■ **Required work**
Print the stretch of entries from the line containing "1024x578 pixels. At" through the end of the entries, copying each line exactly and leaving out the pictures.

☆ ☆ ☆ ☆ ☆ ☆ ☆

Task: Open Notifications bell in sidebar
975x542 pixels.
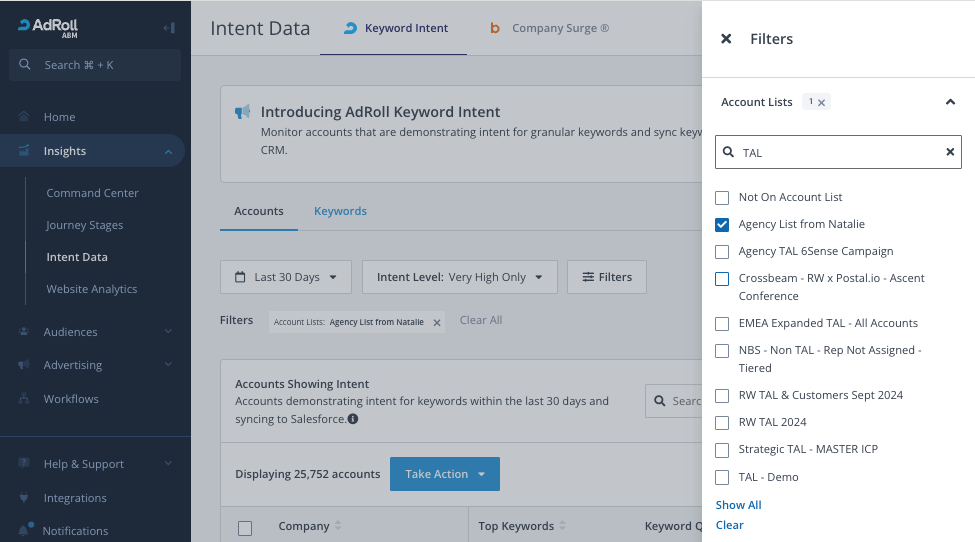Action: click(x=24, y=530)
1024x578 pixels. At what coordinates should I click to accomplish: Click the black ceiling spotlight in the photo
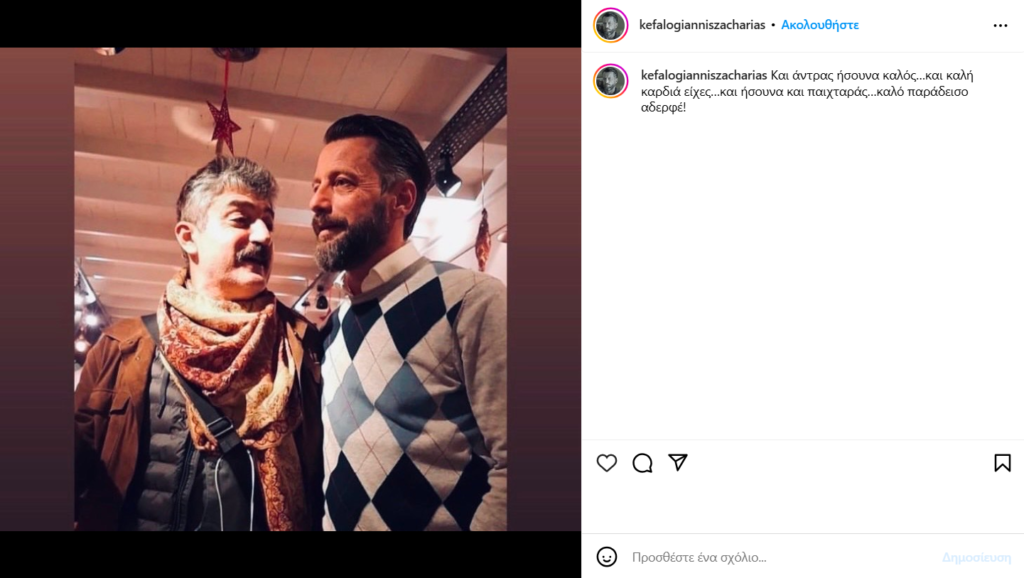pos(446,178)
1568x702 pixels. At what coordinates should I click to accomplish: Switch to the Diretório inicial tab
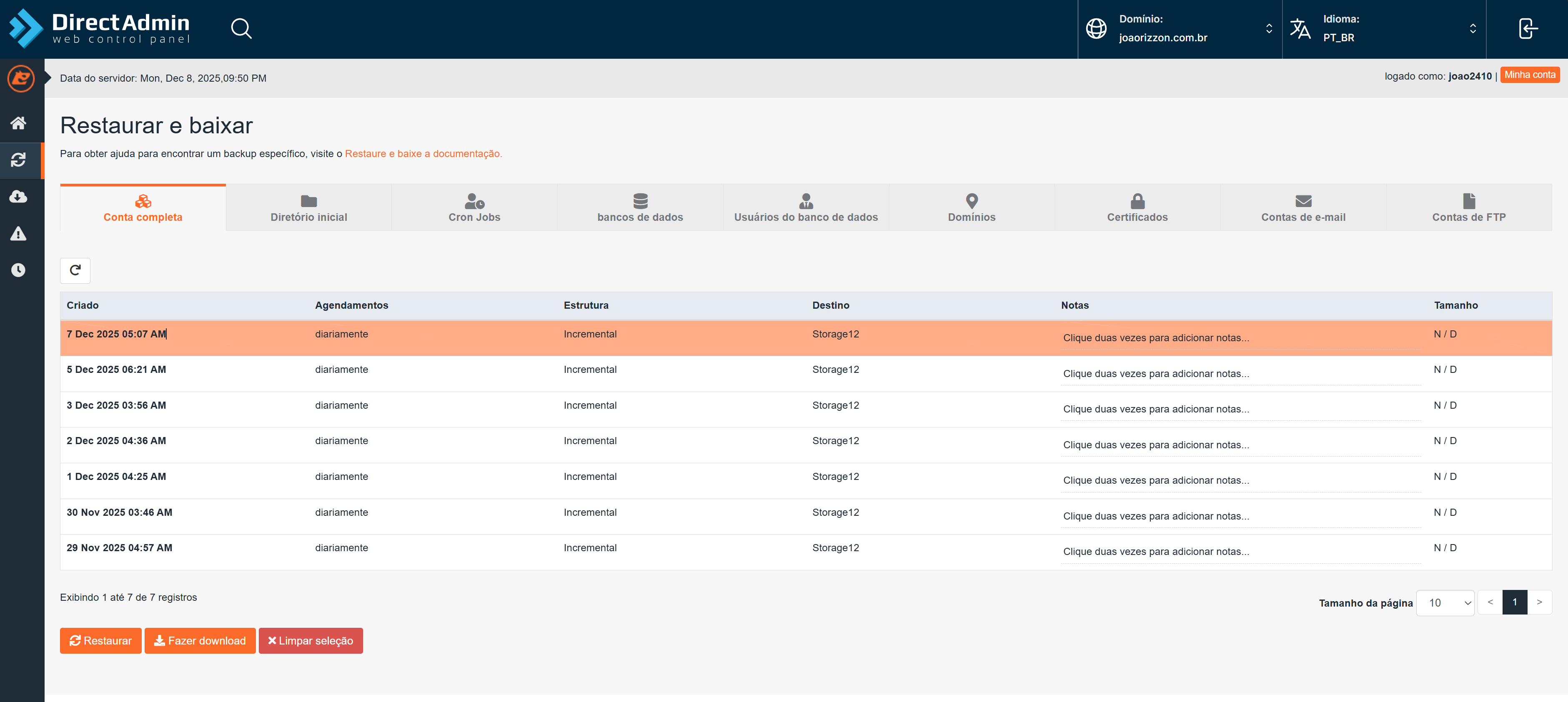pos(308,208)
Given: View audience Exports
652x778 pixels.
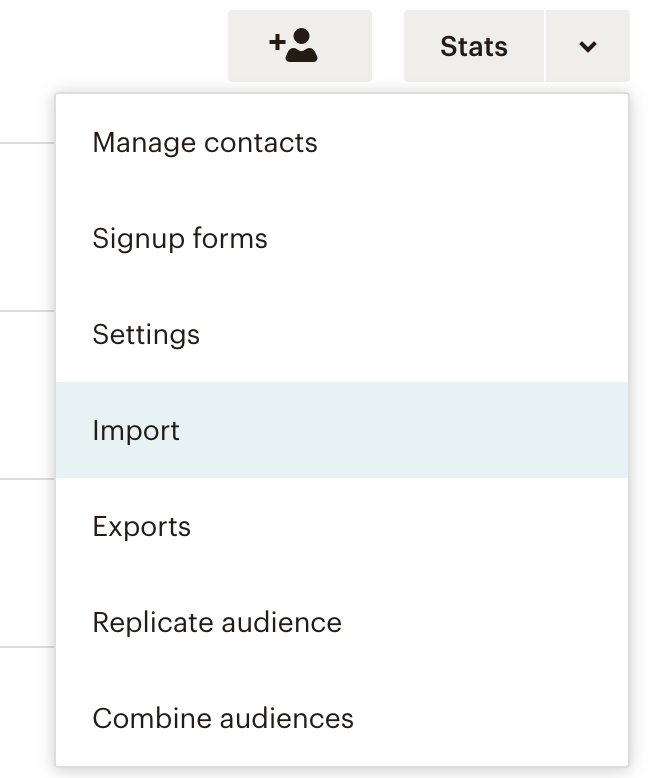Looking at the screenshot, I should pos(141,527).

☆ ☆ ☆ ☆ ☆ ☆ ☆

■ **Finished exercise**
1024x578 pixels. At what coordinates should I click to accomplish: Click the black ceiling spotlight in the photo
pos(446,178)
1568x702 pixels. At what coordinates should I click to accomplish: Switch to the Diretório inicial tab
pos(308,208)
Given: View audience Exports
652x778 pixels.
Looking at the screenshot, I should pos(141,527).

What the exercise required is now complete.